Testing

This page describes the test suite as it stands today: how it’s structured, how to run it, what it covers, and where the gaps still are. Coverage grew substantially during the v0.5.0 hardening cycle — the crate went from zero tests to a little over a hundred — so the tone of this page is no longer “we wish we had tests.” It’s “here’s how to run them and where to add more.”

Current coverage

A truthful inventory as of v0.5.0:

Main crate unit tests — 92. Live alongside the code they cover in #[cfg(test)] mod tests blocks at the bottom of each file. Split across src/util/duration.rs, src/util/ratelimit.rs, src/ai/dsml.rs, src/ai/sanitize.rs, src/ai/split.rs, src/error.rs, src/wordle/game.rs, src/connections/game.rs, src/autorole.rs, and the parse_duration_secs helper on the MCP tool surface.
mcp-gateway/ unit tests — 10. In mcp-gateway/src/routing.rs, covering the Router::resolve decision tree (explicit instance, guild lookup, unknown instance, guild-map updates, override semantics). The canonical example of the project’s test style for pure async logic.
Main crate integration tests — 18. Under tests/ as four files (db_stocks.rs, db_autorole.rs, db_moderation.rs, db_settings.rs) driven by #[sqlx::test]. They require a running Postgres — see below.
Doc tests — none worth mentioning.

Total: 120 automated tests. CI runs them all on every push and PR.

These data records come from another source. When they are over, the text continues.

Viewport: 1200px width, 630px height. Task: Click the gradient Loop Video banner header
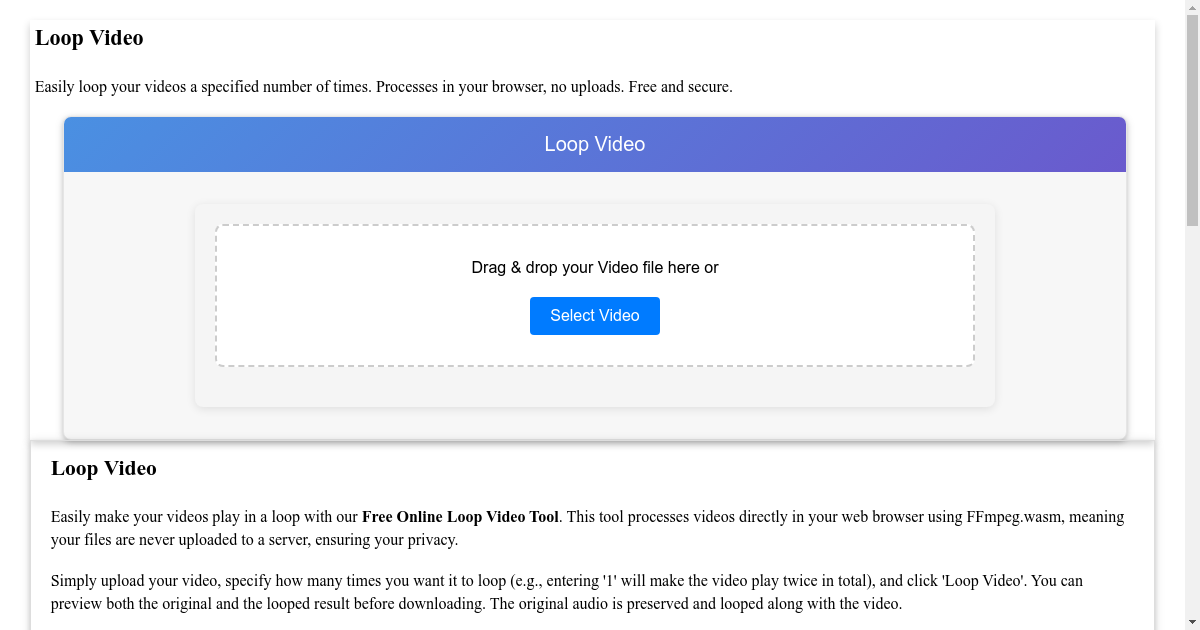coord(594,144)
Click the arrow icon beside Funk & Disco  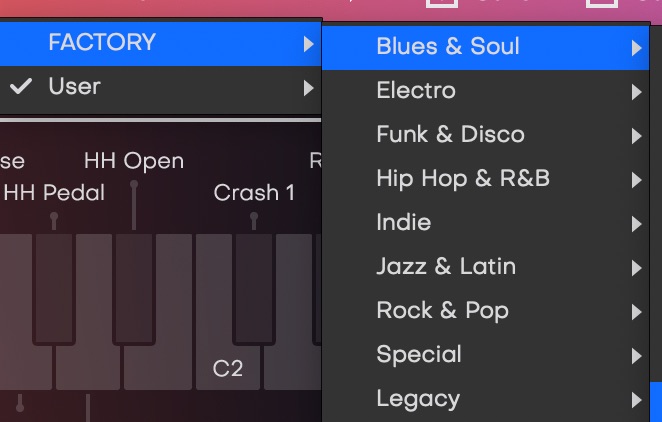coord(636,136)
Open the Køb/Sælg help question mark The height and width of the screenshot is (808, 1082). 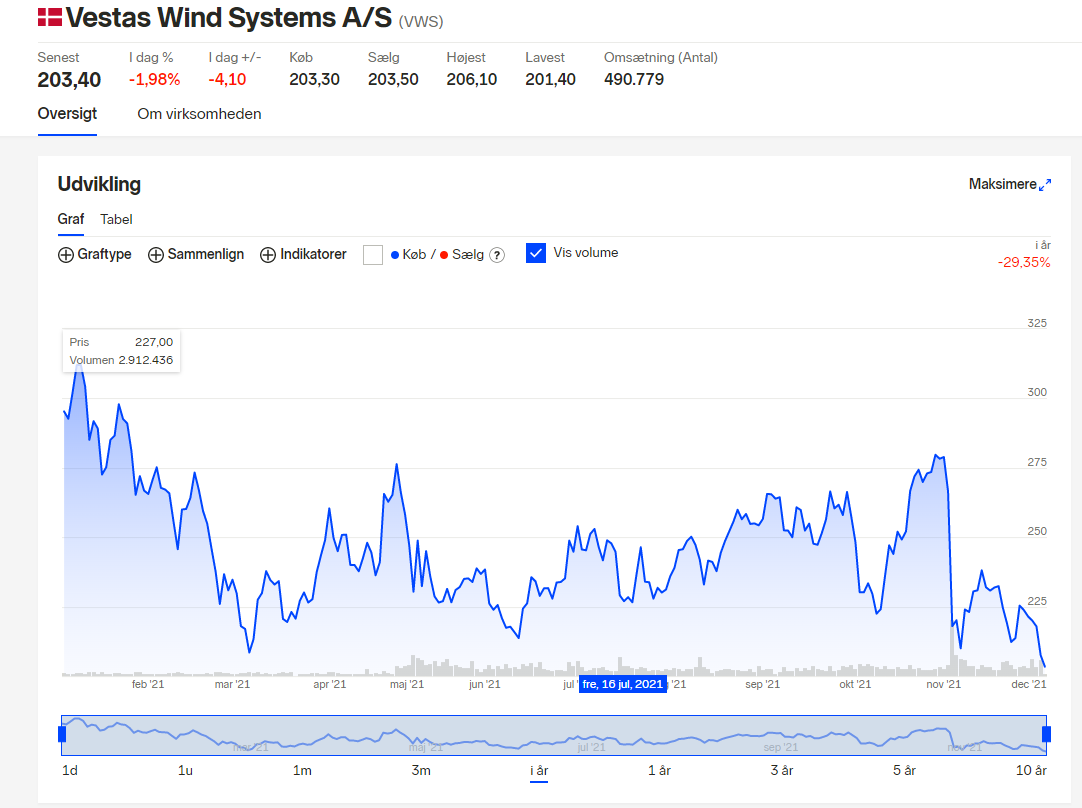click(x=497, y=255)
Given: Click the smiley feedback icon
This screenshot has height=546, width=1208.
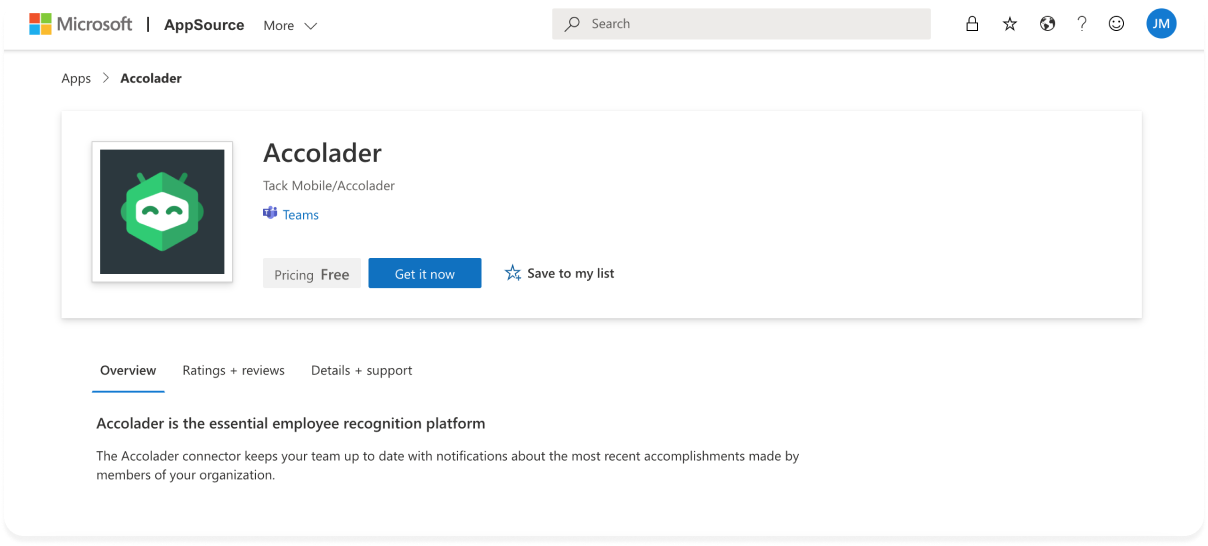Looking at the screenshot, I should pyautogui.click(x=1116, y=24).
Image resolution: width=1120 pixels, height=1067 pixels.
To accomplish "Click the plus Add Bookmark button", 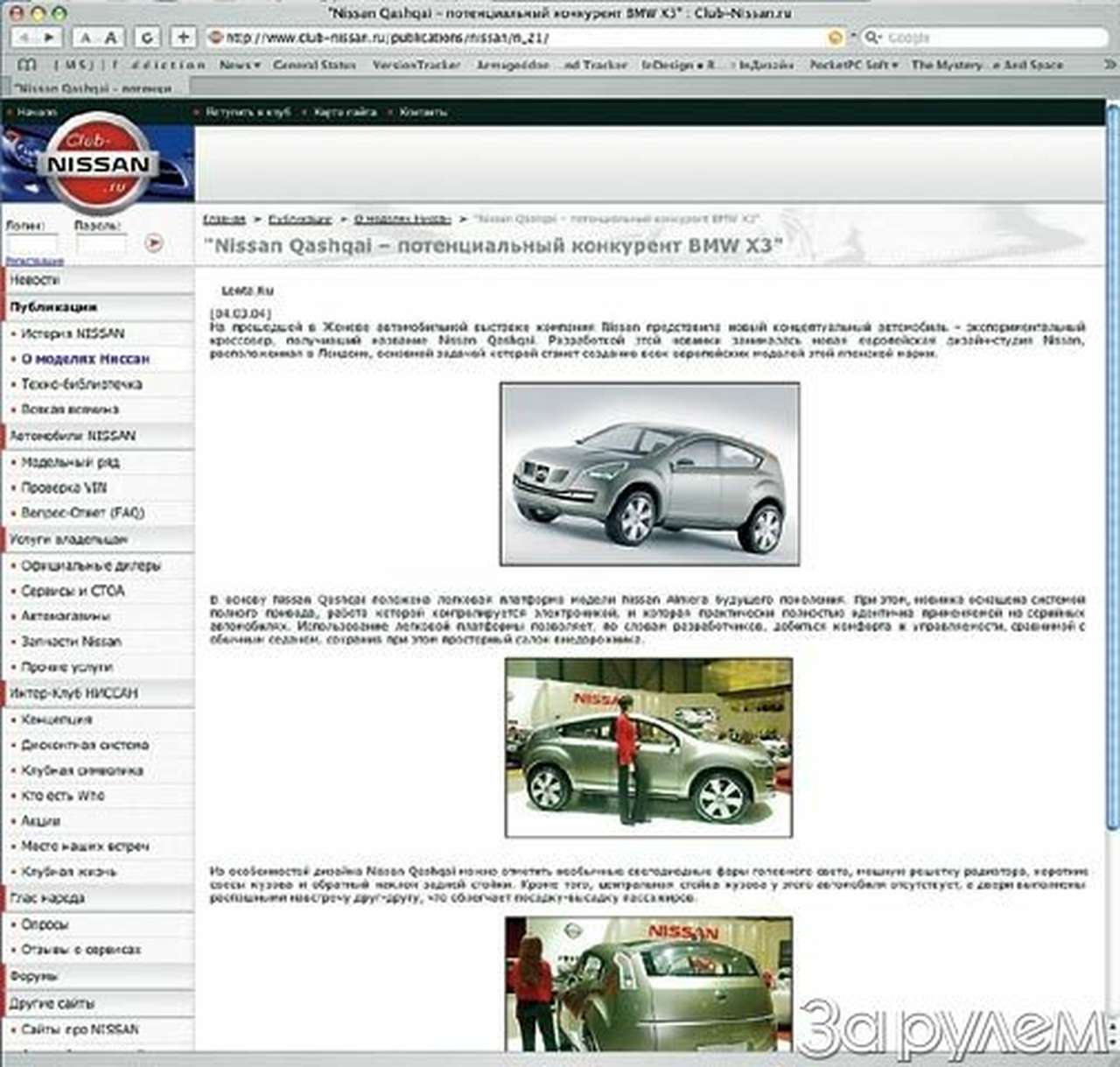I will tap(183, 38).
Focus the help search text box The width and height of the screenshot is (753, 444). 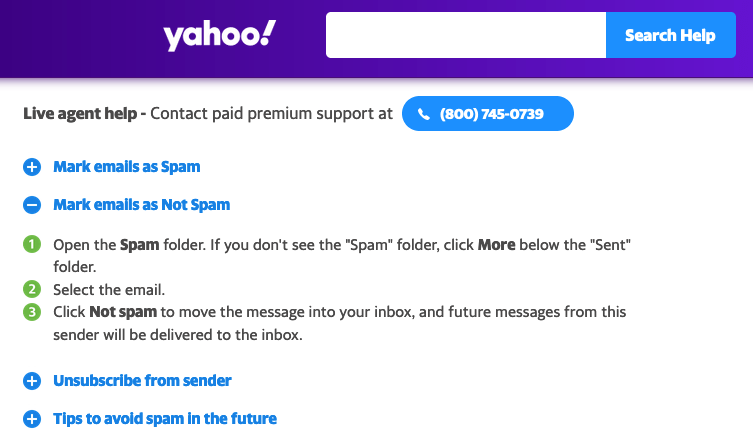click(466, 35)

Two of the integration tests deserve their own call-out because they exist to pin specific regressions:

db_stocks::stocks_reset_sell_race_does_not_mint_money — ten iterations of a concurrent sell_stock + reset_portfolio race. Confirms the FOR UPDATE row-lock fix (Tier 1.2) still holds; if the lock ever regresses, this test mints money and turns red.
db_autorole — sixteen parallel tasks all trying to claim a role for the same user. Verifies the atomic-claim path (Tier 2.x) doesn’t double-assign.

If you touch the stock-trading SQL layer or autorole flow, run these tests before opening a PR.

How unit tests are structured

Every module that has pure logic worth testing carries its tests in the same file, under #[cfg(test)] mod tests. That’s the whole pattern — there’s no tests/ subdirectory inside src/, no separate crate for fixtures, no shared helpers (yet). When you add a new function worth testing, add the tests to the same file.

// src/util/duration.rs

pub fn parse_duration(input: &str) -> Option<i64> { /* ... */ }

#[cfg(test)]
mod tests {
    use super::*;

    #[test]
    fn parses_common_units() {
        assert_eq!(parse_duration("30s"), Some(30_000));
        assert_eq!(parse_duration("5m"), Some(300_000));
        assert_eq!(parse_duration("2h"), Some(7_200_000));
    }

    #[test]
    fn rejects_unknown_units() {
        assert_eq!(parse_duration("3y"), None);
        assert_eq!(parse_duration(""), None);
    }
}

For async tests, use tokio::test the way the gateway’s routing tests do:

#[tokio::test]
async fn resolve_explicit_instance() {
    let router = test_router();
    let result = router.resolve(Some("bot_b"), None).await.unwrap();
    // ...
}

How integration tests work

The four files under tests/ use sqlx’s test macro:

#[sqlx::test(migrations = "./migrations")]
async fn buy_stock_decrements_cash_and_creates_holding(pool: PgPool) {
    queries::get_or_create_portfolio(&pool, "test-guild", "test-user").await.unwrap();
    let total = queries::buy_stock(&pool, "test-guild", "test-user", "AAPL", d("2"), d("100"))
        .await
        .unwrap();
    assert_eq!(total, d("200"));
    // ...
}

#[sqlx::test(migrations = "./migrations")] does three things per test: clones a fresh database from the DATABASE_URL target, applies every file under ./migrations/ into it, and passes the resulting PgPool into the test function. Tests run in parallel against independent databases, so there’s no ordering coupling or teardown work to write.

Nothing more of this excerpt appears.